The Maryland wiretap statute prohibits the willful interception of any wire, oral, or electronic communication. However, by its own terms, the statute only applies to private conversations. It also permits the recording of conversations when all of the parties to it consent. The statute defines intercept as the aural or other acquisition of the contents of any wire, electronic, or oral communication through the use of any electronic, mechanical, or other device. Md. Code Ann., Cts. & Jud. Proc. sec. 10-401(3).
(Excerpt) Read more at corner.nationalreview.com ...
But did anybody really expect ACORN to behave honorably?
Good legal analysis of the ACORN lawsuit and the possible prosecution of Hannah & James.
If I'm reading this correctly the investigative reporters can't be sued because they did not actually splice into any wires.
What he is saying is that they can't be sued (or prosecuted) because the ACORN employees were taking notes and writing stuff down during the conversation and by taking notes they were themselves "recording" the conversation. Handwritten notes would be considered an interception of a conversation in accordance with the definitions in the MD Code. A pencil or a pen would be considered "mechanical, or other device" under the statute.
On top of that the conversation was not "private" because the door was open and other people were within earshot (such as the children making noise in the background).
I agree and thanks for the pings. I found a Rule 11-type provision in the MD ethics code, but I doubt anyone will fool with it. I often wonder why that isn't brought up more in situations like this. Someone show me good faith. :)

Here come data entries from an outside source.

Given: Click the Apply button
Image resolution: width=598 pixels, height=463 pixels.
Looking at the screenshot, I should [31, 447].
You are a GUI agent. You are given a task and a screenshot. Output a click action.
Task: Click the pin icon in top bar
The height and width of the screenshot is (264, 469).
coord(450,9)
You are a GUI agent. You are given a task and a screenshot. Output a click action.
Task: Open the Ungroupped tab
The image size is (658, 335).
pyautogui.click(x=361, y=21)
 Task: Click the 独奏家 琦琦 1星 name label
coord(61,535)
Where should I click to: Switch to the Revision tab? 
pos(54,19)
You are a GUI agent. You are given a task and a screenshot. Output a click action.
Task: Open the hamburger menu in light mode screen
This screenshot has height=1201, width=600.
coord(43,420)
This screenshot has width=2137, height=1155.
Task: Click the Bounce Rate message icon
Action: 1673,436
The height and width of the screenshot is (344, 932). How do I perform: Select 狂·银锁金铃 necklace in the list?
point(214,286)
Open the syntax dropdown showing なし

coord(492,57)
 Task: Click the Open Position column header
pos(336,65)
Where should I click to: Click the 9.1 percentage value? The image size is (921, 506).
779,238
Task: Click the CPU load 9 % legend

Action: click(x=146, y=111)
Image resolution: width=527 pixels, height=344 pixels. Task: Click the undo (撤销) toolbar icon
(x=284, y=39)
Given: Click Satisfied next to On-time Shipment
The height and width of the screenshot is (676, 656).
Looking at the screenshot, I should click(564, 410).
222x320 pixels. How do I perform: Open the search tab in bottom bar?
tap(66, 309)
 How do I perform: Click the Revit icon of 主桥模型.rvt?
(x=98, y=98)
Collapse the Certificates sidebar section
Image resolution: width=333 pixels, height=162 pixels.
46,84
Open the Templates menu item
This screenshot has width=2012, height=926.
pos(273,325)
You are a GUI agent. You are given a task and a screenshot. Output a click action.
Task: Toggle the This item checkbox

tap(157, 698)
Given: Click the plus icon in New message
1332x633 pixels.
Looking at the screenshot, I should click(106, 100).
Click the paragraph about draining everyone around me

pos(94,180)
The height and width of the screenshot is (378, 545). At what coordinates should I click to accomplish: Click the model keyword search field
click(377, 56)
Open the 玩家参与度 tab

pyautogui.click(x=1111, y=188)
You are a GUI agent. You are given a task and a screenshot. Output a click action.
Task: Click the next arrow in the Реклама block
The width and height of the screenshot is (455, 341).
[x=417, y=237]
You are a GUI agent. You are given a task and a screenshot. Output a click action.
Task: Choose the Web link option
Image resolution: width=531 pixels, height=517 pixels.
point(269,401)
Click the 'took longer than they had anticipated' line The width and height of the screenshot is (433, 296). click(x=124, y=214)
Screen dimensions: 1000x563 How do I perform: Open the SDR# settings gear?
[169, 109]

My sense about the Acorn lawyer’s argument, based on reading this defense, is that he’ll suggest that the question is the invasion of privacy, and that the opposition cannot use that invasion of privacy that’s in question (the video) to make their case. A poisoned fruit type argument.
They’ll claim that their status as “counselors” is the only question before the judge, and that “counselors” do have an expectation of privacy.
Therefore, they’ll argue that the video, and any information gained from it is not allowable.
Depending on their judge, given that this is Maryland, they’ll get the video thrown out. That will rebound on them, though, because they’ll then not be able to prove anything regarding the intent of the 2 young people.
They know this. Their purpose, I believe, was simply to get into the media the “entrapment” label attached to this story, and also to intimidate the 2 young people and anyone else who, in the future, would attempt to do the same thing.
This is probably the biggest motivator. They want to stop the flow of new videos that would make it impossible for the legacy media to ignore.
If they have more to release, they better do it quickly.